WORK REQUEST: Line by line, output the entries below exactly as they appear.

SOURCE DATA below:

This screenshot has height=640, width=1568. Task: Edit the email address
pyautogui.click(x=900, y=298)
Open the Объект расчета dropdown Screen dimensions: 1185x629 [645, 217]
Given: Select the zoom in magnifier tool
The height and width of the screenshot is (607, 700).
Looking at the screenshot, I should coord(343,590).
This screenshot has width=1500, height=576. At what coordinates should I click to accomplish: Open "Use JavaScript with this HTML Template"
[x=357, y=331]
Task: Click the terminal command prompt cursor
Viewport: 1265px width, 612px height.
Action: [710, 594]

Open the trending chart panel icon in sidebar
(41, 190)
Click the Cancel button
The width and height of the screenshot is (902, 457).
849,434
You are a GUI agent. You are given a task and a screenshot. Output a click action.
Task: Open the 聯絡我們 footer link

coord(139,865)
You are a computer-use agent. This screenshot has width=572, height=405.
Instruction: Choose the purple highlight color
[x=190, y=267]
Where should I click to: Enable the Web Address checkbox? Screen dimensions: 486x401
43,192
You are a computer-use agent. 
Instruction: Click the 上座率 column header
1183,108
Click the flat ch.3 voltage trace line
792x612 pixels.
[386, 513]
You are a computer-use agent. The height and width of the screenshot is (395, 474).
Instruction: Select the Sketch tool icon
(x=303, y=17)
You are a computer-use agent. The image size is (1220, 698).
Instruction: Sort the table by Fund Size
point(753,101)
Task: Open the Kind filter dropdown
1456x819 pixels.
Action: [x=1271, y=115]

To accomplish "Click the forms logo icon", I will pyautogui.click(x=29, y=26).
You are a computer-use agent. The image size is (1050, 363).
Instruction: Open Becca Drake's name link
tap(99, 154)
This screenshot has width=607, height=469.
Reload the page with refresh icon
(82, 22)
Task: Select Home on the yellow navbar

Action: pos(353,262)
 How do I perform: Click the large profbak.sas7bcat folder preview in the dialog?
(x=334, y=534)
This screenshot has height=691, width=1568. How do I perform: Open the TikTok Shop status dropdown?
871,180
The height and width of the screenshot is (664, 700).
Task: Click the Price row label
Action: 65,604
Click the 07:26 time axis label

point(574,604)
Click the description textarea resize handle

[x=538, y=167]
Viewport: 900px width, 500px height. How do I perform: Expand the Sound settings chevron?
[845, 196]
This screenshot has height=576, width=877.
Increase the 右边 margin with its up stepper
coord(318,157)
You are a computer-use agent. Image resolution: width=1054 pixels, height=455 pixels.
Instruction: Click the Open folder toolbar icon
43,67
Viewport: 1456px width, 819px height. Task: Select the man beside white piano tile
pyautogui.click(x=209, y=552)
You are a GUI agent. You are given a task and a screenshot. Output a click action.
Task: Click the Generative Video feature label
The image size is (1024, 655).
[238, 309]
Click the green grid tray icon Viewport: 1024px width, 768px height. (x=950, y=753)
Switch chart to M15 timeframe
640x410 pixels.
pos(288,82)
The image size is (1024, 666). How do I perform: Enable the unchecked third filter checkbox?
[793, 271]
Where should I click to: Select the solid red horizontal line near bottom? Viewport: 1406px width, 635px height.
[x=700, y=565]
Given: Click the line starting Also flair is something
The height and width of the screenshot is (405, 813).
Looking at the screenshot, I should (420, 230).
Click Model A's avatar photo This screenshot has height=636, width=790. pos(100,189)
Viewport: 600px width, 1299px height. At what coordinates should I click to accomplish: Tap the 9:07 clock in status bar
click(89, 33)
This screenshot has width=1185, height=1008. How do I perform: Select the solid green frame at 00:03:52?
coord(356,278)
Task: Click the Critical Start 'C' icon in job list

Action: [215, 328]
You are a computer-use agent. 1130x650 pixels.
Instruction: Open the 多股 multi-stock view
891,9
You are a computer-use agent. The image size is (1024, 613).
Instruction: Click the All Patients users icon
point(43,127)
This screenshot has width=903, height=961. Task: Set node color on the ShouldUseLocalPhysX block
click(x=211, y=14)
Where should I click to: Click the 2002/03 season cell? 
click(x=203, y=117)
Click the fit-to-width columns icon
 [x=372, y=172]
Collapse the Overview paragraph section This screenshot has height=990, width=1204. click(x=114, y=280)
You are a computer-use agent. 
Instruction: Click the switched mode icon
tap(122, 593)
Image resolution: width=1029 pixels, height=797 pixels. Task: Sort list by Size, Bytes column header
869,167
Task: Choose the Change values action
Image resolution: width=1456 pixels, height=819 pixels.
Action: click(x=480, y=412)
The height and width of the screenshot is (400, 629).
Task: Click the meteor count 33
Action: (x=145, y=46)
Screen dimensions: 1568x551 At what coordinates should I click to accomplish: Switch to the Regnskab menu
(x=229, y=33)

End of SOURCE DATA.

EXERCISE RESULT:
This screenshot has height=640, width=1568. Task: Edit the email address
pyautogui.click(x=900, y=298)
Open the Объект расчета dropdown Screen dimensions: 1185x629 [645, 217]
Given: Select the zoom in magnifier tool
The height and width of the screenshot is (607, 700).
Looking at the screenshot, I should coord(343,590).
This screenshot has width=1500, height=576. At what coordinates should I click to accomplish: Open "Use JavaScript with this HTML Template"
[x=357, y=331]
Task: Click the terminal command prompt cursor
Viewport: 1265px width, 612px height.
Action: [710, 594]

Open the trending chart panel icon in sidebar
(41, 190)
Click the Cancel button
The width and height of the screenshot is (902, 457).
849,434
You are a GUI agent. You are given a task and a screenshot. Output a click action.
Task: Open the 聯絡我們 footer link

coord(139,865)
You are a computer-use agent. This screenshot has width=572, height=405.
Instruction: Choose the purple highlight color
[x=190, y=267]
Where should I click to: Enable the Web Address checkbox? Screen dimensions: 486x401
43,192
You are a computer-use agent. 
Instruction: Click the 上座率 column header
1183,108
Click the flat ch.3 voltage trace line
792x612 pixels.
[386, 513]
You are a computer-use agent. The height and width of the screenshot is (395, 474).
Instruction: Select the Sketch tool icon
(x=303, y=17)
You are a computer-use agent. The image size is (1220, 698).
Instruction: Sort the table by Fund Size
point(753,101)
Task: Open the Kind filter dropdown
1456x819 pixels.
Action: [x=1271, y=115]

To accomplish "Click the forms logo icon", I will pyautogui.click(x=29, y=26).
You are a computer-use agent. The image size is (1050, 363).
Instruction: Open Becca Drake's name link
tap(99, 154)
This screenshot has width=607, height=469.
Reload the page with refresh icon
(82, 22)
Task: Select Home on the yellow navbar

Action: pos(353,262)
 How do I perform: Click the large profbak.sas7bcat folder preview in the dialog?
(x=334, y=534)
This screenshot has height=691, width=1568. How do I perform: Open the TikTok Shop status dropdown?
871,180
The height and width of the screenshot is (664, 700).
Task: Click the Price row label
Action: 65,604
Click the 07:26 time axis label

point(574,604)
Click the description textarea resize handle

[x=538, y=167]
Viewport: 900px width, 500px height. How do I perform: Expand the Sound settings chevron?
[845, 196]
This screenshot has height=576, width=877.
Increase the 右边 margin with its up stepper
coord(318,157)
You are a computer-use agent. Image resolution: width=1054 pixels, height=455 pixels.
Instruction: Click the Open folder toolbar icon
43,67
Viewport: 1456px width, 819px height. Task: Select the man beside white piano tile
pyautogui.click(x=209, y=552)
You are a GUI agent. You are given a task and a screenshot. Output a click action.
Task: Click the Generative Video feature label
The image size is (1024, 655).
[238, 309]
Click the green grid tray icon Viewport: 1024px width, 768px height. (x=950, y=753)
Switch chart to M15 timeframe
640x410 pixels.
pos(288,82)
The image size is (1024, 666). How do I perform: Enable the unchecked third filter checkbox?
[793, 271]
Where should I click to: Select the solid red horizontal line near bottom? Viewport: 1406px width, 635px height.
[x=700, y=565]
Given: Click the line starting Also flair is something
The height and width of the screenshot is (405, 813).
Looking at the screenshot, I should (420, 230).
Click Model A's avatar photo This screenshot has height=636, width=790. pos(100,189)
Viewport: 600px width, 1299px height. At what coordinates should I click to accomplish: Tap the 9:07 clock in status bar
click(89, 33)
This screenshot has width=1185, height=1008. How do I perform: Select the solid green frame at 00:03:52?
coord(356,278)
Task: Click the Critical Start 'C' icon in job list

Action: [215, 328]
You are a computer-use agent. 1130x650 pixels.
Instruction: Open the 多股 multi-stock view
891,9
You are a computer-use agent. The image size is (1024, 613).
Instruction: Click the All Patients users icon
point(43,127)
This screenshot has width=903, height=961. Task: Set node color on the ShouldUseLocalPhysX block
click(x=211, y=14)
Where should I click to: Click the 2002/03 season cell? 
click(x=203, y=117)
Click the fit-to-width columns icon
 [x=372, y=172]
Collapse the Overview paragraph section This screenshot has height=990, width=1204. click(x=114, y=280)
You are a computer-use agent. 
Instruction: Click the switched mode icon
tap(122, 593)
Image resolution: width=1029 pixels, height=797 pixels. Task: Sort list by Size, Bytes column header
869,167
Task: Choose the Change values action
Image resolution: width=1456 pixels, height=819 pixels.
Action: click(x=480, y=412)
The height and width of the screenshot is (400, 629).
Task: Click the meteor count 33
Action: (x=145, y=46)
Screen dimensions: 1568x551 At what coordinates should I click to accomplish: Switch to the Regnskab menu
(x=229, y=33)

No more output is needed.